The next morning though I went back and signed up for a seven-hour, one-to-one course, starting that morning. I went and got my beach stuff on and went back for my lesson. At first he taught me about the kite, how to set it up and pack it away, emergency procedures, and how to fly the kite on the land. At first I was terrified flying a 10.5m² kite in 20 knot winds, but compared to the small foil kites I had flown on land, it was really stable! I learnt to fly the kite with one hand only, a skill needed for the water, and to control it at ten, eleven, one, and two o'clock in the wind 'window'. I then got kitted up with a helmet and a bright pink lifejacket (which helped other kitesurfers stay out my way) and went into the water. At first I held onto the back of Jeff's harness, and learned the principles of body-dragging upwind, using my body and one arm as a rudder.

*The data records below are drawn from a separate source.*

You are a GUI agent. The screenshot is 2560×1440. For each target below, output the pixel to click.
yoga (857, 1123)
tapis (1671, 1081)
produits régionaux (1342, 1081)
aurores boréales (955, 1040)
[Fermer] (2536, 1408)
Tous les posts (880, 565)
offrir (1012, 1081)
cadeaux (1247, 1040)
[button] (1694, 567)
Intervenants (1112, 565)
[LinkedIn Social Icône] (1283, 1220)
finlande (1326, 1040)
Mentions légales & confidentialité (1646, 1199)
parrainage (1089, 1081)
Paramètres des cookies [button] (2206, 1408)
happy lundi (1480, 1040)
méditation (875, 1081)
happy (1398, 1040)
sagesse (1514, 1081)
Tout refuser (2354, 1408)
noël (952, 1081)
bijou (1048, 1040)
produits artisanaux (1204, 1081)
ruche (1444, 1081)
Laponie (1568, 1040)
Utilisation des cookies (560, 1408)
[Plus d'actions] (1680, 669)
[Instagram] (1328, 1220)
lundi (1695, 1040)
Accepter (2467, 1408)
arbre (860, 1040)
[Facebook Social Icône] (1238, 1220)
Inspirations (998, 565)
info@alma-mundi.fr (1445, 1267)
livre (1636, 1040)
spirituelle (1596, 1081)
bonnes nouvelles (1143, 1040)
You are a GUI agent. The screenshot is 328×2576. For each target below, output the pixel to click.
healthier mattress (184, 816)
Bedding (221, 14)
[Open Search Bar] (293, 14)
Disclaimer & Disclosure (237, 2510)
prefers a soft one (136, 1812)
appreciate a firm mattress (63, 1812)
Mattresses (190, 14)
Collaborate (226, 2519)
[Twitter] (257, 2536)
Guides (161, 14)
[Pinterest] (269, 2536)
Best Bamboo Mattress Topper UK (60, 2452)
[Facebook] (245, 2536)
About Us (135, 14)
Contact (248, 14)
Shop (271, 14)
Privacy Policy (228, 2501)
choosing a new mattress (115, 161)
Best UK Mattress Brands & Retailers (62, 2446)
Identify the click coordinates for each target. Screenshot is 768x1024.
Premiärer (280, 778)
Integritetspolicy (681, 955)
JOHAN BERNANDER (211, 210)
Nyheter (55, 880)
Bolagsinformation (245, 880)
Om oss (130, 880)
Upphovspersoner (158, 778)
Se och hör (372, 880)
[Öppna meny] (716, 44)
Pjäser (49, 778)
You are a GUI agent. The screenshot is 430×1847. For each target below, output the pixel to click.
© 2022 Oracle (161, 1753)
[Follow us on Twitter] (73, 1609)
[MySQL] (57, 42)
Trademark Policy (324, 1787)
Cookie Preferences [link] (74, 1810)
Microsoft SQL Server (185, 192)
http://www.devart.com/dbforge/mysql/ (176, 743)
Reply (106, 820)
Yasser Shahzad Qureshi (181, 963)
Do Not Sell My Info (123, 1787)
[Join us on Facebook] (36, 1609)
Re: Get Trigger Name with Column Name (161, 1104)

Once
I got the idea I took the kite myself, and Jeff held onto me, ensuring that I didn't fly off into the sky. He was fab, really encouraging, and gave me constant feedback throughout. We were going to do some power strokes, but I was already feeling the strain on my forearms where I didn't even know I had muscles, so we decided to leave it there for day one.
The next morning Ross hired some equipment from Mr Lee, a friendly local Vietnamese guy, with the cheapest rental prices on the beach. He started with an 11m², but as the wind was slightly fickle in the morning, he quickly swopped to a 14m². He had a couple of hours blasting up and down before joining me for moral support and paparazzi duties during my afternoon lesson. The lesson went surprisingly well again and I got to grips with doing power strokes, body-dragging by myself, and body-dragging with a board in one hand to get out over the shore break. This skill is really important because when you get going, wipe out and lose your board, you need to body-drag upwind to fetch it. Having done this successfully, we
called it a day as my aforementioned forearms were feeling the strain, and I wanted to finish on a high note.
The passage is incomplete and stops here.